I'm sorry for your, and the school's, loss.
We had a glorious day today, and drove around aimlessly for the first time in a long time. We saw mountains we'd forgotten were on the horizon they've been cloaked in fog and rain so long. We saw boggy fields full of tundra swans, still more dairy pastures converted to berry fields, and it seemed every tall singular tree bare of leaves bore an eagle in its branches.
What a delightful day.
I've known people for whom the e-cigs have been very effective when other quitting tactics haven't worked. But I hope the patches are just the thing for you and Joe, Aimee. OH! I need to email you something amusing. I will do that now.
Pix, that's awful; I'm so sorry.
I'm sorry PIx, losing a colleague is hard.

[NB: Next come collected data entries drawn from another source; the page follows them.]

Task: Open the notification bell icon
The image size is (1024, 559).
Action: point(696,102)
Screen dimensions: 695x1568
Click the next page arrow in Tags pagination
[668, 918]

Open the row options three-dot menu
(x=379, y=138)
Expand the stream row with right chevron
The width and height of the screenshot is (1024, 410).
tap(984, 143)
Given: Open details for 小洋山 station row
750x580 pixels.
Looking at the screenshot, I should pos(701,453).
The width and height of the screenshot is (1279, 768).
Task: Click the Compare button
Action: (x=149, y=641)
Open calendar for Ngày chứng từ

Harris and I became fast friends when I was teaching there way way back. At one point there were only about half a dozen male faculty or staff at the school and we were a pretty tight knit group. Harris was also an alum of one of my grad schools.
It's not going to be the same without him.
Pix and ND, I'm so sorry. It sucks, and I hope you can find some peace and strength.
Also, fuck cancer and the horse it rode in on.
Not to add to the bad news, but I have contracted a fever, which is the one thing I was praying would not happen.
When they told me I'd have to wait a week to see the doctor who can actually help me, I was fearful this would be the case.
I could REALLY use some good vibes.
The best possible outcome will be that the fever breaks in the night and I stay fever-free until Monday.
If I wake up in the night and am worse (so far it has not gone above 100.8), I will take a cab to the emergency room and figure out how to pay for it later.
This is the THIRD January that I have had some scary sickness and I'm fully _over_ it. I tell you what.
NO more Universe. I demand health.
Oh Bonny, best wishes to you. Go to the ER if you need to, and please keep us posted.
Pix and ND, my condolences for your loss.
bonny, please don't hesitate to go to the ER! It's scary to be ill when you're by yourself.
Pix and ND, I'm so sorry. That is awful and sad. Fuck cancer, indeed.
Dammit, bonny, I hate to hear that. Lots and lots of vibes heading your way.